→ Textabschnitt
<<<<

Diese Pfütze war allerdings ziemlich schwarz..
Es wurde nicht besser, Wasser bräunlich- sehr trübe.

Dann passierte ein Unglück, das Wasser wurde durch einen abgegangenen Schlauch versehentlich ausgepumpt.
 Nun habe ich den schlammigen Rest auch raus und ca. 1/3 Teil Regenwasser und 2/3 (ziemlich kalkiges) Hahnenwasser aufgefüllt.

Einen Aufbereiter habe ich auch benutzt, so dass unsere Fische sowie die Wasserrose schon mal einen gewissen Anfangsvorteil haben.
Das Wasser war wieder schön klar - was eben noch fehlte war noch mehr Teicherde/ Grundsubstrat mit ein paar Wasserpflanzen, denn davon war ja nicht mehr viel da.

Nun dachte ich dass der Regen den Wasserstand zusätzlich erhöhen würde was er auch tat, nur hatte ich die mit Löchern versehene Tonne, in der ich den ganzen Schlamm  gesammelt hatte, so ungünstig abgestellt, dass der starke Regen offensichtlich Schlammteilchen zurück in den Teich geschwemmt haben, so dass die Trübung nun wieder ähnlich ist wie vorher. Etwas Trübung macht nichts ist ja gut so, nur zuviel macht auch keinen Spaß.

Man sieht nur die ersten 20cm, darunter ist das Wasser wieder trübe. Grünlich ist es natürlich auch etwas, aber das sind ja nur Algen, die bekomme ich leicht in den Griff.
Messung muss ich auch noch vornehmen.

Gibt es eine Maßnahme, die ihr vorschlagen würdet oder muss ich die Trübung erstmal wieder ein paar Jahre so lassen??

>>>>

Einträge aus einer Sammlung
<<<<

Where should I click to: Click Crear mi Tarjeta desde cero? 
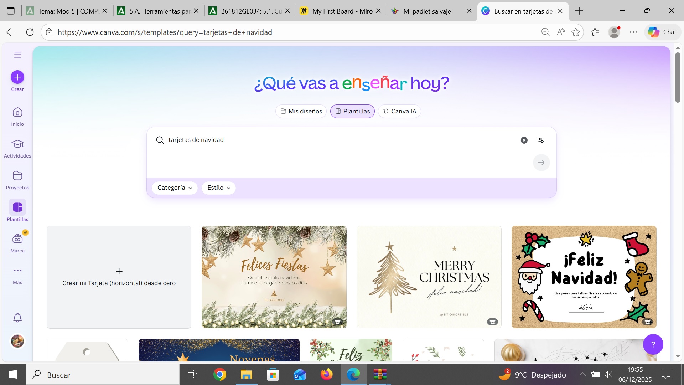[x=119, y=277]
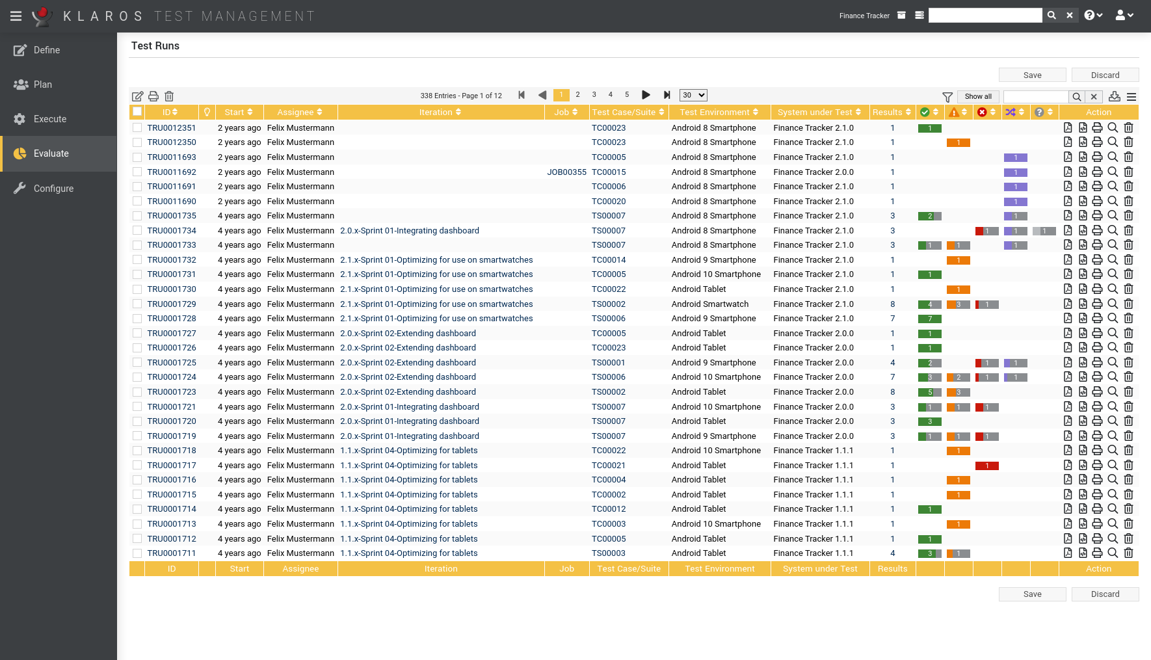Screen dimensions: 1151x660
Task: Open the user account dropdown menu
Action: click(x=1124, y=15)
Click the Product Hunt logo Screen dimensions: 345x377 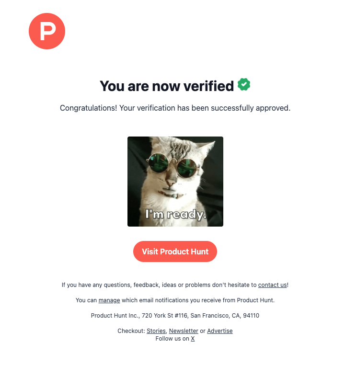[x=47, y=31]
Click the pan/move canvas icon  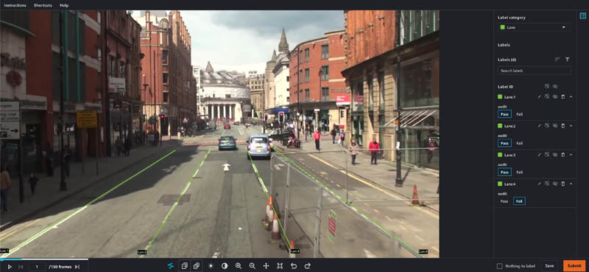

>>>>

→ Gestellte Aufgaben
1. Schreiben Sie aus dem Beitrag über den trüben Gartenteich die Stelle ab, die bei „Diese Pfütze war“ beginnt und bei „mehr viel da.“ endet.
2. Führen Sie den Beitrag über den trüben Gartenteich im Anschluss an seinen letzten Satz weiter.

→ Antworten
1.
Diese Pfütze war allerdings ziemlich schwarz..
Es wurde nicht besser, Wasser bräunlich- sehr trübe.

Dann passierte ein Unglück, das Wasser wurde durch einen abgegangenen Schlauch versehentlich ausgepumpt.
 Nun habe ich den schlammigen Rest auch raus und ca. 1/3 Teil Regenwasser und 2/3 (ziemlich kalkiges) Hahnenwasser aufgefüllt.

Einen Aufbereiter habe ich auch benutzt, so dass unsere Fische sowie die Wasserrose schon mal einen gewissen Anfangsvorteil haben.
Das Wasser war wieder schön klar - was eben noch fehlte war noch mehr Teicherde/ Grundsubstrat mit ein paar Wasserpflanzen, denn davon war ja nicht mehr viel da.

2.
danke


----------



## Digicat (25. Juni 2008)

*AW: Trübung nach Wasserwechsel*

Servus Tobi

Ein Unglück kommt selten allein  

Wenn ich mich jetzt nicht verlesen habe, hast du Fische im Teich aber noch garkeine Pflanzen.
Dann darfst dich über das trübe Wasser nicht wundern  
Lies dir einmal dieses durch.

Also bei einem Filter der nur "selten" läuft, wenige Pflanzen im Teich, würde ich auf alle Fälle auf Fische verzichten, vorallem bei deiner Teichgröße von 1.200 Liter. Speziell wenn du auch selbst nur sporadisch am Teich vorbei kommst. Was hast dann eigentlich von den Fischen  

Nix für Ungut, aber ganz kann ich das nicht verstehen.


----------



## tobi16 (25. Juni 2008)

*AW: Trübung nach Wasserwechsel*

danke Digicat, 
 nun-  zum besseren Verständnis:

- Die Fische und die Teichrose sind schon 30 Jahre drin....

- er hat mehr als das Doppelte wie 1200l

- die Trübung kam erst nach dem letzten Regen zurück, vorher 1 Wo lang klar

- Pflanzen wollte ich heute noch reintun


----------



## Digicat (25. Juni 2008)

*AW: Trübung nach Wasserwechsel*

Servus Tobi

1.200 Liter hast allerdings in deinem Profil angegeben. Kann daher nicht wissen das es das doppelte ist  .

Was also tun wegen der Trübung: 
Neuerlicher Wasserwechsel oder abwarten bis sich die Schwebstoffe absetzen, dazu würde ich dann allerdings die Wasserumwälzung ausschalten. Sonst setzt sich der "Schmodder" nie. Allerdings werden dann die Algen zuschlagen. Also wie man es macht, es wird immer einen Nachteil geben.

Zum Substrat, nimm keine Teicherde, sondern Kies oder Sand/Lehm-Gemisch.

Kannst ein Foto hier einstellen, denn Bilder sagen als 1000 Worte.


----------



## tobi16 (25. Juni 2008)

*AW: Trübung nach Wasserwechsel*

ok, ja die 1200l können nicht stimmen

dacht ichs mir , da kann man nichts machen -nochmal Wechseln geht nicht - ist in Wirklichkeit schon ds 3 .Mal

meld mich wieder


----------



## tobi16 (29. Juni 2008)

*AW: Trübung nach Wasserwechsel*

ja nun ist es richtig grün, das Wasser


----------



## Digicat (29. Juni 2008)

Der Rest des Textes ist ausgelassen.